Under Bernardo Garza Sada's leadership Alfa diversified from its base into petrochemicals, synthetic fibers, capital machinery, farm equipment, television sets, and tourism. It also took a quarter share in Grupo Televisa, which virtually monopolized Mexican television broadcasting. Its assets grew from $315 million to $1.5 billion between 1974 and 1978, its sales from $194 million to $836 million, and its income from $21 million to $83 million. In 1978 Alfa was the only Mexican company in the Fortune 500 list of the biggest companies outside the United States, except for state-owned Petroleos de Mexico (Pemex). Himself a graduate of the Massachusetts Institute of Technology, Garza Sada staffed top management with graduates of MIT, Harvard, and the University of Pennsylvania's Wharton School of Business. One observer said they "always picked the kid with the Harvard MBA over the guy who really knew the business. The Alfa man had to look good on paper."

Although Alfa formed joint ventures with Hercules and American Petrofina to produce polyester, Du Pont to produce other synthetic fibers, Ford to turn out aluminum cylinder heads, and Hitachi to make electric motors, it insisted on control. "We manage these ventures, always", Garza Sada told Forbes in 1979. "We demand that!" Alfa received $2.4 billion in loans from more than 130 foreign creditors and was planning to invest $3.5 billion by the end of 1984, almost three-fifths of it in money to be borrowed, mostly from sources outside Mexico. It was not only the leading private firm in Mexico but in all of Latin America. By 1980 it had 157 subsidiaries in 39 branches of the economy.

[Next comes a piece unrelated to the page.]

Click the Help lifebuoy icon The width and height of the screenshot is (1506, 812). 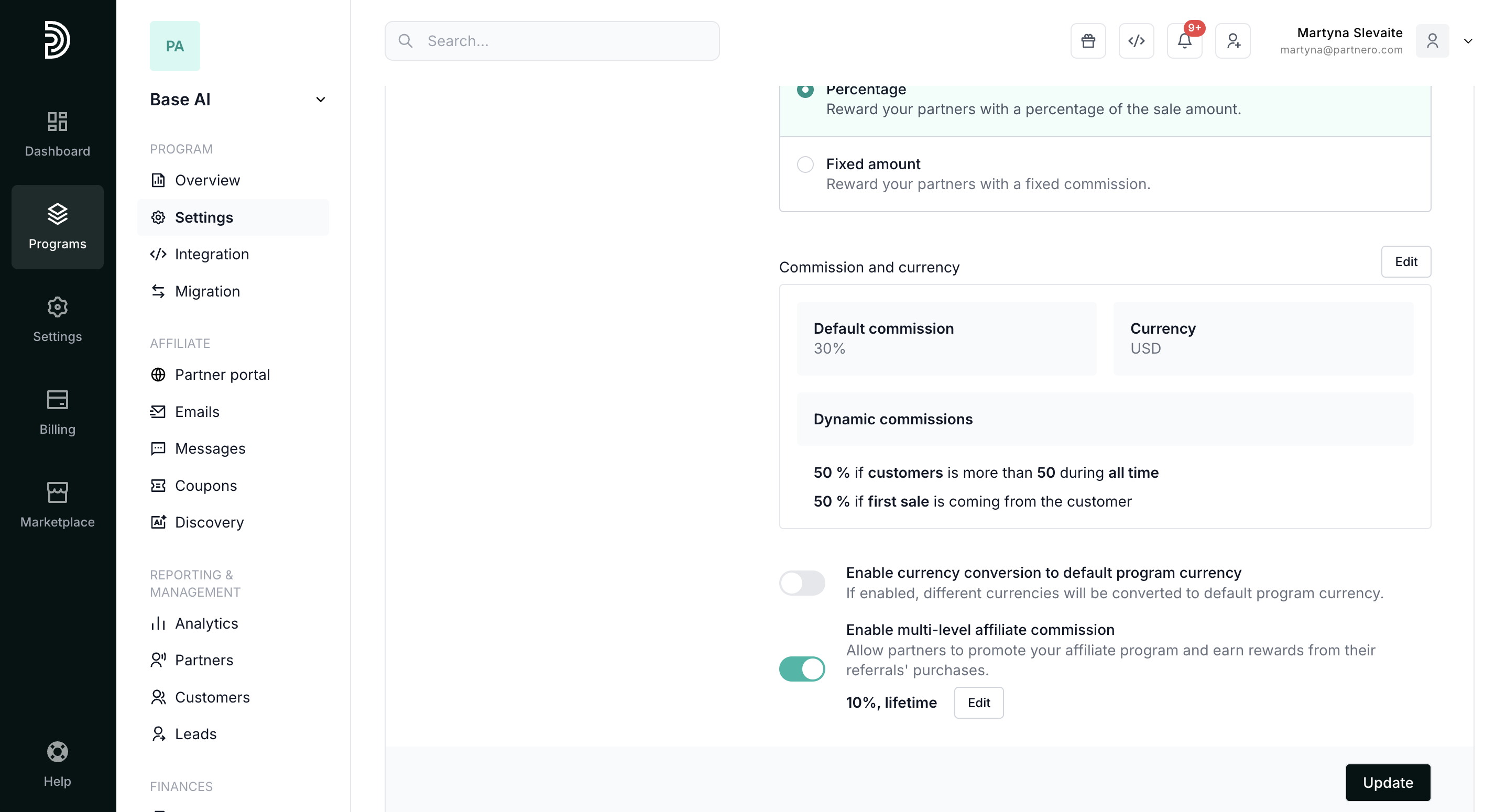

In retrospect, following Alfa's near-bankruptcy in 1982, Alfa's success bred arrogance. Many of the lower-management people had no practical experience, while the experienced upper management took charge of firms about which they knew very little. The company unwisely abandoned its prudent traditional policy of only integrating firms that had similar or complementary products. One observer said that Alfa "bought businesses like someone would buy candies for their children." A foreign bank representative recalled, "They were on the same kind of role that the Mexican government was on then. Oil prices would know no limit. Grupo Alfa profits would know no limit."